Le 4 juin 1629, le plus redouté arrive : le navire s'éventre sur un récif de l'archipel des Abrolhos, au large de l'actuelle Australie. Le Batavia se brise rapidement, contraignant alors Pelsaert et son équipage à évacuer près de 280 survivants sur des îlots voisins, arides et dépourvus de ressources. Face à l'urgence, Pelsaert décide de partir avec quelques hommes sur une chaloupe pour chercher du secours à Batavia. Il laisse derrière lui un équipage livré à lui-même, sous l'emprise de deux hommes dangereux.

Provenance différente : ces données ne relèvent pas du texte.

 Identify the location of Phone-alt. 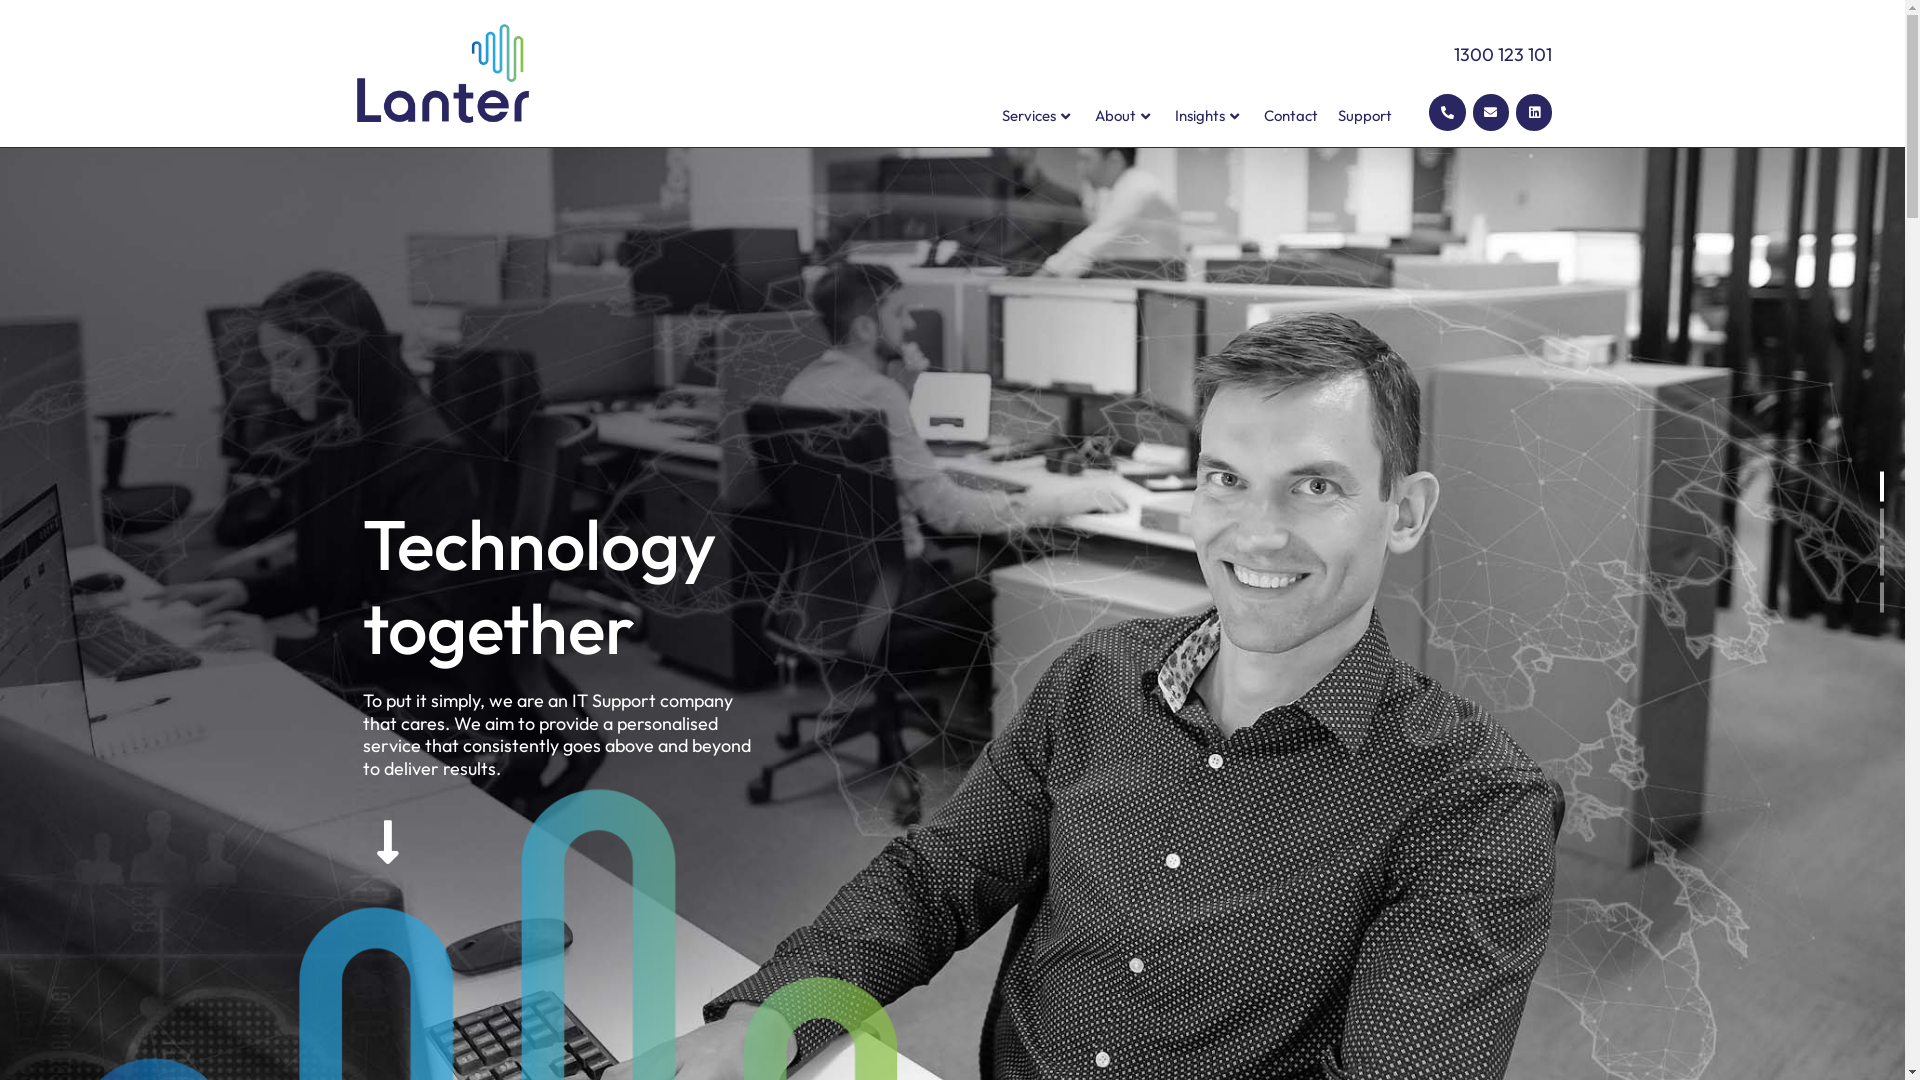
(1447, 112).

Vue aérienne de Beacon Island, une des îles de l'archipel des Abrolhos © Australia Research Council
Vue aérienne de Beacon Island, une des îles de l'archipel des Abrolhos © Australia Research Council

Terreur et mutinerie : 3 mois de sang et de chaos

Jeronimus Cornelisz profite de l'absence de Pelsaert pour s'autoproclamer chef et instaurer un règne de terreur. Son plan est implacable : éliminer les bouches inutiles pour préserver les vivres et asseoir son autorité. Avec ses complices, dont Ariaen Jacobsz, il commence par assassiner les plus faibles : femmes, enfants et malades. En l'espace de 3 mois, près de 125 naufragés sont tués. Les femmes subissent également des violences sexuelles avant d'être exécutées.

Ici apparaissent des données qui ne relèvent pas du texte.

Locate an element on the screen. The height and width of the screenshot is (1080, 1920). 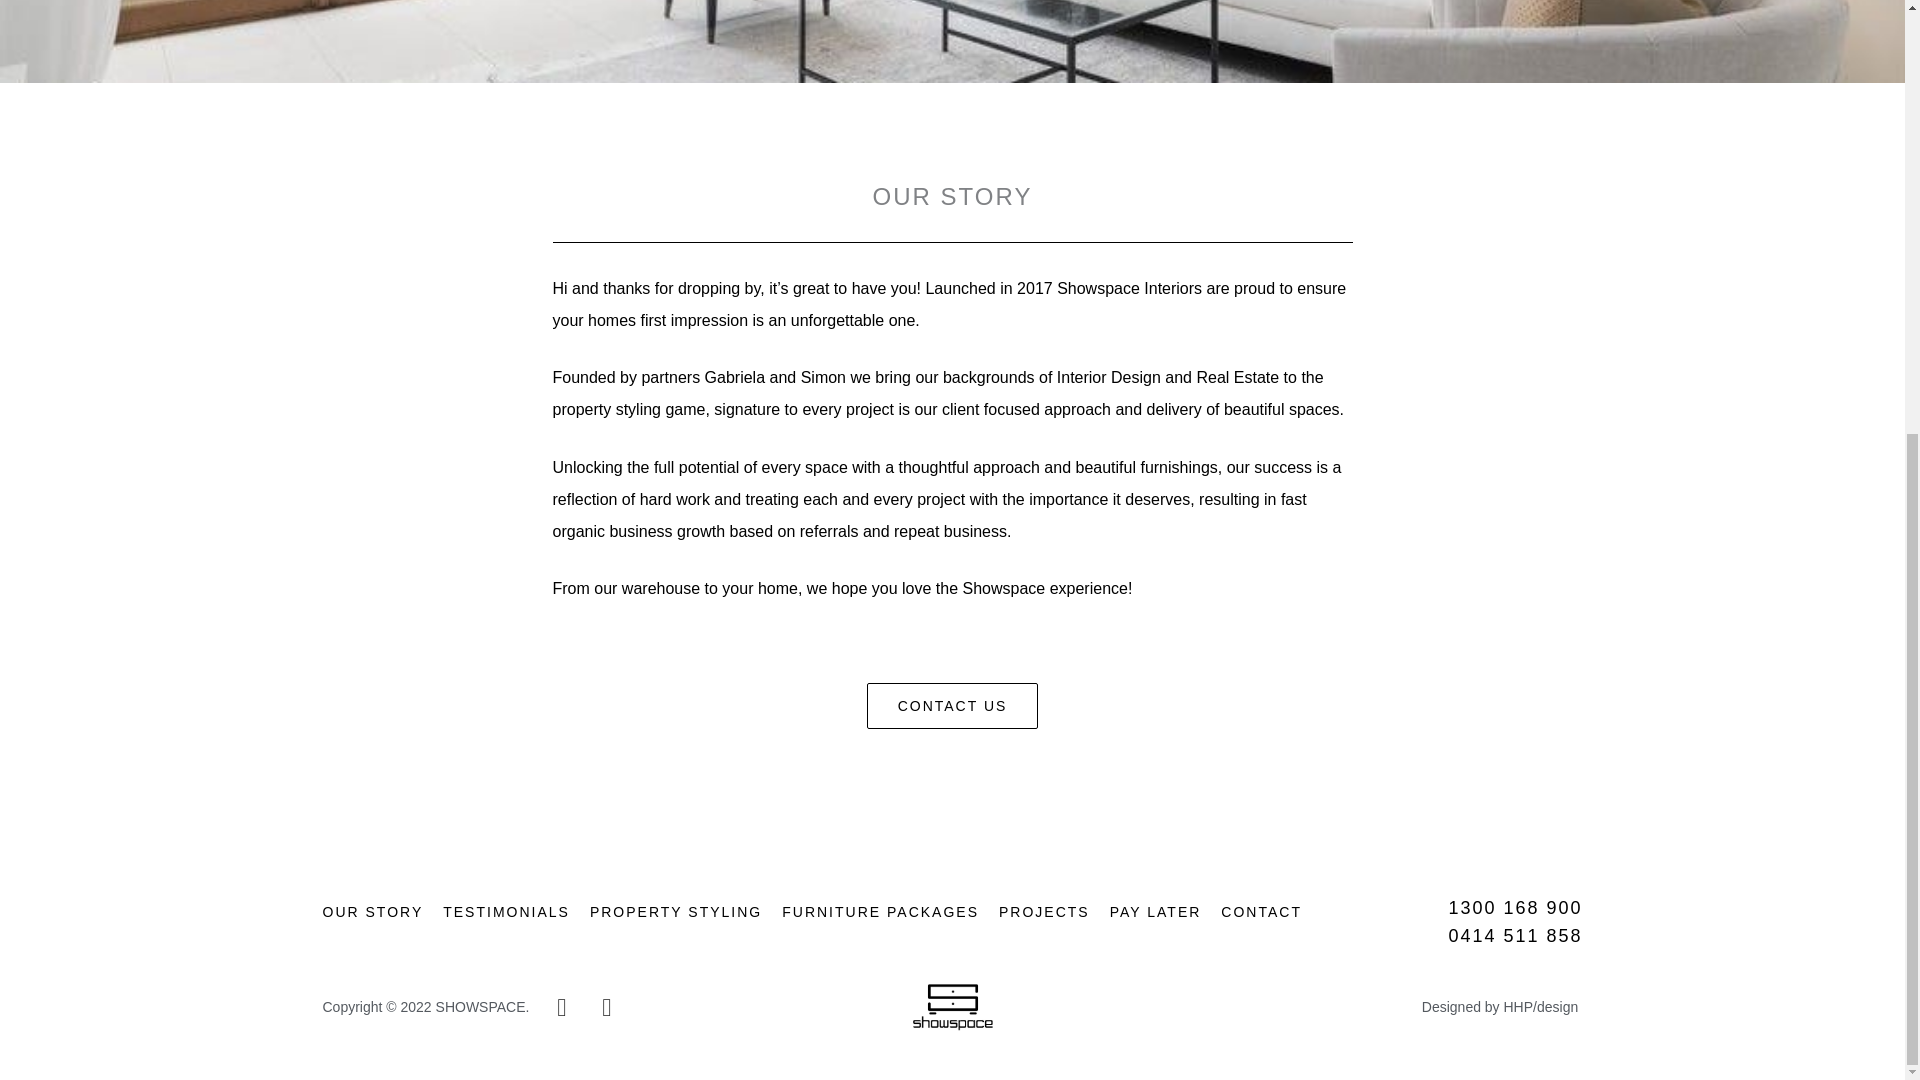
CONTACT is located at coordinates (1261, 912).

Illustration du massacre de rescapés du Batavia extraite du journal de Francisco Pelsaert, 1647
Illustration du massacre de rescapés du Batavia extraite du journal de Francisco Pelsaert, 1647

Un groupe de survivants, mené par Wiebbe Hayes, refuse de se soumettre. Exilés sur un autre îlot, ils survivent en trouvant une source d'eau douce et en chassant des oiseaux et des phoques. Lorsque Cornelisz tente d'éliminer ce dernier bastion de résistance, des batailles féroces s'ensuivent, armées de pierres et de lances improvisées agrémentées de clous.

L'heure du jugement

Le 17 septembre 1629, Pelsaert revient avec un sloop de secours, le Sardam : un voyage de 33 jours. À son arrivée, il découvre l'ampleur du massacre. Les mutins sont arrêtés, Cornelisz et ses principaux complices sont jugés sur place. 8 d'entre eux sont pendus sur l'île, tandis que d'autres sont envoyés à Batavia pour y être exécutés. Cornelisz subit une peine exemplaire : il est mutilé, ses mains coupées avant d'être pendu. 2 mutins sont abandonnés sur la côte australienne, devenant probablement les premiers Européens à y vivre.

Exécution des mutins
Exécution des mutins

Une grande partie de la précieuse cargaison du Batavia est sauvée, notamment de l'argent, des bijoux et le célèbre vase Rubens.